Seems around 100mbps was lost by using "NAT" as opposed to just layer 2 switching, in this test. I realize people are saying NAT is cpu bound on OpenWrt, but I didn't find it to be CPU bound as the TOP graph above shows. For those who know networking, Layer 3 (Network) is always going to be slower than Layer 2, and inherently so. Was the slowness due to NAT translations or the IP layer (maybe a combination of the two)?
Load was increased during the download whilst NAT was involved, but I don't believe the load was cpu bound, but IRQ bound.
The below is a sample of highest load processes during NAT download. Notice ksofirqd/0 is eating some processor.

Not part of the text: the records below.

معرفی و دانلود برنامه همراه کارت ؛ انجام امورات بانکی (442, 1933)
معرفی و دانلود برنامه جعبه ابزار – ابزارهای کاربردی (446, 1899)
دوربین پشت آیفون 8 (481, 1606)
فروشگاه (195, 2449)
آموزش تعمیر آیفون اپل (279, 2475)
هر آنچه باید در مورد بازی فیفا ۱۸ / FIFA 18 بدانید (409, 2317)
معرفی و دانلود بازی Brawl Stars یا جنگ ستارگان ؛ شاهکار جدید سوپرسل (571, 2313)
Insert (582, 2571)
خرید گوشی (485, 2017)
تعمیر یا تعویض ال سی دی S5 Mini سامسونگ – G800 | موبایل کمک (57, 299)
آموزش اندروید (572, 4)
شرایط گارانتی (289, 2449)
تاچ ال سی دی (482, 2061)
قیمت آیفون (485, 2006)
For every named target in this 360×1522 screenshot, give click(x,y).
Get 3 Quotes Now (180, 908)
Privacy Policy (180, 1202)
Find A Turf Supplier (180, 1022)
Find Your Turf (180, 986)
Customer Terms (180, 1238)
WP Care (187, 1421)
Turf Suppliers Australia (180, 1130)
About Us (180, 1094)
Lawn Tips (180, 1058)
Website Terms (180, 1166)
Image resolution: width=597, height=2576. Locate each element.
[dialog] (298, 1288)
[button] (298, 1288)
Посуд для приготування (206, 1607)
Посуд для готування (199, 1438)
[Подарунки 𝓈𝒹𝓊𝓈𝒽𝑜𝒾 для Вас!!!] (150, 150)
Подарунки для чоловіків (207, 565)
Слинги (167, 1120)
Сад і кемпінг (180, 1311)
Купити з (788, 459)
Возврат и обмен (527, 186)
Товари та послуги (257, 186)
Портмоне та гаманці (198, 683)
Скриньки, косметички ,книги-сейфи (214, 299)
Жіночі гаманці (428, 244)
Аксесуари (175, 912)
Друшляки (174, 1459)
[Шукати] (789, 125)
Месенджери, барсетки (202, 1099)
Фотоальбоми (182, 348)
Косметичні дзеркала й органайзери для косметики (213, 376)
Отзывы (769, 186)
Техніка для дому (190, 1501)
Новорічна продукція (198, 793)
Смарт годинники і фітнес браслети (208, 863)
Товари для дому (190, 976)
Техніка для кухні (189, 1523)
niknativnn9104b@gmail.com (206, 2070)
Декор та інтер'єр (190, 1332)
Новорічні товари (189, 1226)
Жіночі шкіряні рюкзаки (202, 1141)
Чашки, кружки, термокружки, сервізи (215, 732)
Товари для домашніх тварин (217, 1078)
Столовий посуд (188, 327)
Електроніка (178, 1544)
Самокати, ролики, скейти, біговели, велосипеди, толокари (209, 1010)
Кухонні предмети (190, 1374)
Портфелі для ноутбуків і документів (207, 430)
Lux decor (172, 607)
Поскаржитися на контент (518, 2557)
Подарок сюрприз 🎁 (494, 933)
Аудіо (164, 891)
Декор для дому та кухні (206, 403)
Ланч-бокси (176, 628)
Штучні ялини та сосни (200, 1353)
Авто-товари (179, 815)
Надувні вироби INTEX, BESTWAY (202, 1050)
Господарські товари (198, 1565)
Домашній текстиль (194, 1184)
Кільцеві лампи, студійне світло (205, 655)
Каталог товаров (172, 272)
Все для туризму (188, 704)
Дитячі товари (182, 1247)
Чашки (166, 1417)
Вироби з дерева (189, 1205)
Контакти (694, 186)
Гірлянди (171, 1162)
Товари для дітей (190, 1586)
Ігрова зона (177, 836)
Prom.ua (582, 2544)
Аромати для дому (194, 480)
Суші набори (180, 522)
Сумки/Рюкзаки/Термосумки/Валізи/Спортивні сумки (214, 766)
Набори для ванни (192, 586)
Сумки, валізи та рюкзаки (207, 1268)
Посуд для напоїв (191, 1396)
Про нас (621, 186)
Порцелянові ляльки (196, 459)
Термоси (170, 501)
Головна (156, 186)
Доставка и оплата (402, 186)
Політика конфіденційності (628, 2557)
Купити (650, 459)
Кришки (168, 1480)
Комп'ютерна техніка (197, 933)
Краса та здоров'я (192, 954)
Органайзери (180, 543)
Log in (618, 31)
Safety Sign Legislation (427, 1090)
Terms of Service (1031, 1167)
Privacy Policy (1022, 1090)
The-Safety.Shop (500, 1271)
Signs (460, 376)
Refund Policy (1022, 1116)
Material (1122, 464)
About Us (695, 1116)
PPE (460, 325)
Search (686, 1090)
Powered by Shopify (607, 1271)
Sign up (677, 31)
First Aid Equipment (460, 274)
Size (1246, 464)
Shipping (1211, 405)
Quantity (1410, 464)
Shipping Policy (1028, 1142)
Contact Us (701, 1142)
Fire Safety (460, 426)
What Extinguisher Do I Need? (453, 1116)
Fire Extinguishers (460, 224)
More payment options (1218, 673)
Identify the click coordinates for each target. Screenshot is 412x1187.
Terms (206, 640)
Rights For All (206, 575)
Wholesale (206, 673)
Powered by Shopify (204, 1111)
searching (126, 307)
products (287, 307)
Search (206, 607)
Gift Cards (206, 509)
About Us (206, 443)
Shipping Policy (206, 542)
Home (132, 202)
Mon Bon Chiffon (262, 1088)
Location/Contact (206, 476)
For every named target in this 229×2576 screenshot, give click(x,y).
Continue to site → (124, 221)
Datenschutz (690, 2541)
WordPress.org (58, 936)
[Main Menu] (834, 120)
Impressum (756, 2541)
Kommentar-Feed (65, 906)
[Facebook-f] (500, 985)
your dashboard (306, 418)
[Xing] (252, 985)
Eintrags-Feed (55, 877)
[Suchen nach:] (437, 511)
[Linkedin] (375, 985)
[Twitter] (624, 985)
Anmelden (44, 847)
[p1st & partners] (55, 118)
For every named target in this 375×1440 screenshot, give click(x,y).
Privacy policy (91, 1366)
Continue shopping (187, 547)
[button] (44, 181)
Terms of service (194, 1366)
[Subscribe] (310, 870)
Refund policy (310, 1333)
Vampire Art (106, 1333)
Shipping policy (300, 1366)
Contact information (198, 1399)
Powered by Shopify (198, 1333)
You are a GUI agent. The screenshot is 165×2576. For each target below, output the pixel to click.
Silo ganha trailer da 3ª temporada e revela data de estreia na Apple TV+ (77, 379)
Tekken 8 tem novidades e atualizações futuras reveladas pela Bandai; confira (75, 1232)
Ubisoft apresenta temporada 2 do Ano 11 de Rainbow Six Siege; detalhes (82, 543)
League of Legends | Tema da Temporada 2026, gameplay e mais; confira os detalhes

PID PPID USER STAT VSZ %VSZ %CPU COMMAND
3 2 root SW 0 0% 31% [ksoftirqd/0]
414 2 root RW 0 0% 6% [kworker/0:2]
A little bit of research about ksofirqd shows the following....
"In some situations IRQs come very very fast one after the other and the operating system cannot finish servicing one before another one arrives. This can happen when a high speed network card receives a very large number of packets in a short time frame.
Because the operating system cannot handle IRQs as they arrive (because they arrive too fast one after the other), the operating system queues them for later processing by a special internal process named ksoftirqd.
If ksoftirqd is taking more than a tiny percentage of CPU time, this indicates the machine is under heavy interrupt load."
So this bears the question.... Has anyone tried to tweak affinity >> smp_affinity so as to reduce IRQ load?